The Changing Face of the Aid & Development Sector
By Jill Scanlon - WiAD Director
It’s been a busy start to 2025, with rumblings out of the US, concerning the dismantling of much of the work of USAID globally, emerging to take centre stage and setting an uneasy tone. Offsetting that trend was the annual recognition of International Women’s Day (IWD) in early March, celebrated globally, underlining much of the important work being done in the aid and development sector around gender equality and empowerment.
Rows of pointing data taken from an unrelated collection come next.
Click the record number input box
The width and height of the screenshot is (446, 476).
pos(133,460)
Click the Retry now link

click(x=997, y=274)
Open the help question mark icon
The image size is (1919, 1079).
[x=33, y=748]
Closer to home, WiAD hosted its first city events of the year, proudly marking IWD, as it does every year. Held in three cities and online, the IWD 2025 themes of March Forward and Accelerate Action were explored by a range of strong guest speakers who addressed the issues around gender, and the progress (or lack thereof) of change, over the 30 years since the UN Beijing Declaration and Platform for Action of 1995. The 69th session of the Commission on the Status of Women (CSW) also took place in the week following IWD, with a review of the past three decades and what the current issues for women are in relation to that original declaration – and the ongoing review and subsequent discussions and debates around why this issue persists in being a challenge.
Constant activity in the sector makes news almost daily, sometimes to the extent of being hard to keep up with - conflicts, aid cuts and natural disasters - all with ramifications particularly for women and children – be it health issues, education, logistics impacting delivery of development programs and the ever-present ripple effect of geo-political manoeuvring.
As a part of all that, the international development landscape witnessed what can only be termed as unprecedented seismic shifts in the sector, with the move in February, by the newly installed US Republican administration, to dismantle one of the world’s largest aid agencies – the US Agency for International Development – which has quickly devolved into a miasma of despair and analysis about what this will mean for the sector globally, in both the short and long term.
The ramifications are being felt on a very broad scale, impacting programs focused on health, education, women, refugees, disaster recovery to name just a few, and not only for the recipients of those programs, but also for aid workers, managers and service delivery personnel across the globe. The impact reach is even to an extent that seems to be surprising, certainly bemusing, those with the slightest of connections to USAID, with, as an example, Australian researchers reportedly being sent questionnaires from the US administration asking them to justify American research grants in part or whole.
While we could continue for many more pages on the USAID issue alone, closer to home the question must be asked about the response of the Australian government to this evolving situation. With the release of the latest federal budget, ahead of a May election, the Australian government has seemingly bucked the international trend and increased aid spending for the next year by 2.7%, with the prospect of a 2.5% annual increase over the next 10 years. Of course, that’s all ‘adjusted’ in various ways to use financial lingo and is premised on the outcome of the upcoming poll.
I guess what we can say is that, more than ever before, the development sector is an entity with many moving pieces, and always with certain levels of unpredictability, although never perhaps quite to this extent. Roll on 2025 and show us what further surprises you have in store!